Estar inmersos en la verdad y así en la santidad de Dios significa para nosotros también aceptar el carácter exigente de la verdad; contraponerse a la mentira tanto en las cosas grandes como en las pequeñas, que de modo tan diverso está presente en el mundo; aceptar la fatiga de la verdad, porque su alegría más profunda está presente en nosotros. Cuando hablamos de ser consagrados en la verdad, no debemos tampoco olvidar que en Jesucristo verdad y amor son una cosa sola. Estar inmersos en Él significa estar inmersos en su bondad, en el amor verdadero. El amor verdadero no está de rebajas, puede ser también muy exigente. Opone resistencia al mal, para llevar al hombre al verdadero bien. Si nos convertimos en una sola cosa con Cristo, aprendemos a reconocerlo en los que sufren, en los pobres, en los pequeños de este mundo; entonces llegamos a ser personas que sirven, que reconocen a Sus hermanos y hermanas y que en ellos le encontramos a Él mismo.
«Conságralos en la verdad» – esta es la primera parte de esa palabra de Jesús. Pero después Él añade: «Por ellos me santifico a mí mismo, para que ellos sean también santificados en la verdad» – es decir, verdaderamente (Juan 17, 19). Yo creo que esta segunda parte tiene un significado específico. Existen en las religiones del mundo múltiples métodos rituales de «santificación», de consagración de una persona humana. Pero todos estos ritos pueden quedar simplemente como algo formal. Cristo pide para los discípulos la verdadera santificación, que transforma su ser, a ellos mismos; para que no se quede en una forma ritual, sino en un verdadero pasar a ser propiedad del Dios santo. Podemos también decir: Cristo ha pedido para nosotros el Sacramento que nos toca en la profundidad de nuestro ser. Pero también rezó, para que esta transformación día a día se traduzca en nosotros en vida, para que nuestro cotidiano y nuestra vida concreta de cada día estén verdaderamente llenos de la luz de Dios.

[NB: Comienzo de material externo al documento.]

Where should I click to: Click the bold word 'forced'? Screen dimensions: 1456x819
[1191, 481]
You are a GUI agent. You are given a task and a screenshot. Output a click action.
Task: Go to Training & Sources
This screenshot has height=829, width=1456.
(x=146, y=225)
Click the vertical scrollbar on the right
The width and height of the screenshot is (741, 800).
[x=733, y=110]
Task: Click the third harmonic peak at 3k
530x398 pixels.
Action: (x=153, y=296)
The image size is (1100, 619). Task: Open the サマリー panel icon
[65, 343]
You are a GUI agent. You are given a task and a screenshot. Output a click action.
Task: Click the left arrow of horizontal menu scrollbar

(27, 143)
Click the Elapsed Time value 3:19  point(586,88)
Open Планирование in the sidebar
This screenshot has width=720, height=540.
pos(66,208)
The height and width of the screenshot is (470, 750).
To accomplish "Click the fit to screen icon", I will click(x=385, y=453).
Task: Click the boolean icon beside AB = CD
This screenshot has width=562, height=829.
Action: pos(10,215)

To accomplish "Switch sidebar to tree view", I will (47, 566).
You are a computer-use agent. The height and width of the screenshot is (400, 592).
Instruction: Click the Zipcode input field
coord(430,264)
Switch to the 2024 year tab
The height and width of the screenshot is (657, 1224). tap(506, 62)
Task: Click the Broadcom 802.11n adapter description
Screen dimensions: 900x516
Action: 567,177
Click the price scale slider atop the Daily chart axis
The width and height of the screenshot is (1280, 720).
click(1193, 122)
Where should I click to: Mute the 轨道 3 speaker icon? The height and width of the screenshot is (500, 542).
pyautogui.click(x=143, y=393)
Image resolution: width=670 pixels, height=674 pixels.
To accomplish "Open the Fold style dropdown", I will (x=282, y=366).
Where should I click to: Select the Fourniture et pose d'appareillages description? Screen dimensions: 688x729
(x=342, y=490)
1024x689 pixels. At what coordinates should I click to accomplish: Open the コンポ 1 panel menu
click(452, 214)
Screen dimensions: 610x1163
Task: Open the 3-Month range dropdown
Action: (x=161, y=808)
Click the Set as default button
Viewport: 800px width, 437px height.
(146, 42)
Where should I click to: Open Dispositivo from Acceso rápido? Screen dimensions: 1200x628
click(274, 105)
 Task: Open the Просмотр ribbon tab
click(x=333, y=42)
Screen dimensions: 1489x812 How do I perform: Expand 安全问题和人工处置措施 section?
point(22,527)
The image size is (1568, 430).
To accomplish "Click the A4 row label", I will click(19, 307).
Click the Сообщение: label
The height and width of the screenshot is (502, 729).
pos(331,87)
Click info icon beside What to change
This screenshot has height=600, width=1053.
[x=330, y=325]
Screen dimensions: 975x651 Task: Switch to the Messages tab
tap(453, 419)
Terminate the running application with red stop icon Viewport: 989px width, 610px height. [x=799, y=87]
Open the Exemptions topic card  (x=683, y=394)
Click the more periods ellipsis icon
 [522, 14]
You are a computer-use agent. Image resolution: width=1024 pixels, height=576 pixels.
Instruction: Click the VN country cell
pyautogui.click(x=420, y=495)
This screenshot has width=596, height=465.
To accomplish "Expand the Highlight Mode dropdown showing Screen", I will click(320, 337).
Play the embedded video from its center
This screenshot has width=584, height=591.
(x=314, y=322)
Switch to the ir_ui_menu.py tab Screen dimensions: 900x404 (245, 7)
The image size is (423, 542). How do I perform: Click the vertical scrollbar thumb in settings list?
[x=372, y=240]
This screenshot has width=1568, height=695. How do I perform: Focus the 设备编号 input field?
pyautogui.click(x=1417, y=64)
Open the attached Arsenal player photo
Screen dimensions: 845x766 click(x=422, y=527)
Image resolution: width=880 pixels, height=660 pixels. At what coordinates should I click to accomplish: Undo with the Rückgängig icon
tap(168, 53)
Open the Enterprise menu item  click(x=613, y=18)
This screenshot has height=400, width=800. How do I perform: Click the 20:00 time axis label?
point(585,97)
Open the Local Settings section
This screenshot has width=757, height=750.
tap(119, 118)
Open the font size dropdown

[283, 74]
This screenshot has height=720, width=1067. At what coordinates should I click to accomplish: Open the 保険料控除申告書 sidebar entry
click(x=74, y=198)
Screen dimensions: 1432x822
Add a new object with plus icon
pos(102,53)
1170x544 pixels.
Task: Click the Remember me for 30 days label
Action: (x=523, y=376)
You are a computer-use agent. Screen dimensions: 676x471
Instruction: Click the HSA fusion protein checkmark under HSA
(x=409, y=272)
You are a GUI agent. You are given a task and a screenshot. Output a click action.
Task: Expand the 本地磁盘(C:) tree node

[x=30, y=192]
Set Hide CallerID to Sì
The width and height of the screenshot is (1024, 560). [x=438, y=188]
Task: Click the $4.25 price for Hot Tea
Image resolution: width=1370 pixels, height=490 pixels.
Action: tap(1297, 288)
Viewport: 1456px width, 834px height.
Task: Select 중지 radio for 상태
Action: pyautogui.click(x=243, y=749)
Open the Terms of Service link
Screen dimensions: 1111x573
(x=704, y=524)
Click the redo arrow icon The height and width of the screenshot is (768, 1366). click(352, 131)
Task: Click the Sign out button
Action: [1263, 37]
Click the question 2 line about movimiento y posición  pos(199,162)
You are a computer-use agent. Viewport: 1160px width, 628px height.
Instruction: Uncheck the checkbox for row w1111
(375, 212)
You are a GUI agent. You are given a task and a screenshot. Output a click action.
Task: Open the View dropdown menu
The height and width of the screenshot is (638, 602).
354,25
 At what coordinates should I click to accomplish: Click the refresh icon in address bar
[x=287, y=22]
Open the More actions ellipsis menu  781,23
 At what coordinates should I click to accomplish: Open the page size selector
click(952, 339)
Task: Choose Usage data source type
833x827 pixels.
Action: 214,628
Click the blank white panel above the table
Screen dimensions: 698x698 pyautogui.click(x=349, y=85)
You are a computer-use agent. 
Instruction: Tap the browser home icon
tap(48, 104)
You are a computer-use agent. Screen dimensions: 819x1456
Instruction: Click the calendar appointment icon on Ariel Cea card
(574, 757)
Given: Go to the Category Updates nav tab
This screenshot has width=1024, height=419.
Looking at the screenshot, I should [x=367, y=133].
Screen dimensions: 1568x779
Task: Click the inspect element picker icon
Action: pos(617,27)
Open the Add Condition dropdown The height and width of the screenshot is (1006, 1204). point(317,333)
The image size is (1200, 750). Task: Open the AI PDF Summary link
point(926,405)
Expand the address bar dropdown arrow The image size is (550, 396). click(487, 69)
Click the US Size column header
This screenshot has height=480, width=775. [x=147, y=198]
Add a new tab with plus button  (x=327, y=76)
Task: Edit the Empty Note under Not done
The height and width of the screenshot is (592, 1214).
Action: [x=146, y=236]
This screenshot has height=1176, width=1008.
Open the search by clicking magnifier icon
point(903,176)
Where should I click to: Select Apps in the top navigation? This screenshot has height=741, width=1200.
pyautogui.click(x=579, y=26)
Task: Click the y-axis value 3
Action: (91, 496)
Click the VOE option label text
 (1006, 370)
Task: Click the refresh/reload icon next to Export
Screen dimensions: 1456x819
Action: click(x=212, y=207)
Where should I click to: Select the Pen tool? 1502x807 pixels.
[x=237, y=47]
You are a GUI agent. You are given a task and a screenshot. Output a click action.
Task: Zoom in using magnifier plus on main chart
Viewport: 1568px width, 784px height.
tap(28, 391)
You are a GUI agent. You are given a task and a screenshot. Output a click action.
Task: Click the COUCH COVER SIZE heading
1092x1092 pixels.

En la vigilia de mi ordenación sacerdotal, hace 58 años, abrí la Sagrada Escritura, porque quería recibir aún una palabra del Señor, para ese día y para mi futuro camino de sacerdote. Mi mirada se detuvo en este pasaje: «Conságralos en la verdad; tu palabra es verdad». Entonces supe: el Señor está hablando de mí y me está hablando a mí. Precisamente lo mismo me sucederá mañana a mí. En último término no somos consagrados por ritos, aunque los ritos son necesarios. El lavado, en el que el Señor nos sumerge, es Él mismo – la Verdad en persona. Ordenación sacerdotal significa: estar inmersos en Él, en la Verdad. Le pertenezco de una forma nueva a Él y así a los demás, «para que venga su Reino». Queridos amigos, en esta hora de a renovación de las promesas queremos orar al Señor que nos haga ser hombres de verdad, hombres de amor, hombres de Dios. Pidámosle que nos atraiga cada vez más hacia él, para que lleguemos a ser verdaderamente sacerdotes de la Nueva Alianza. Amén.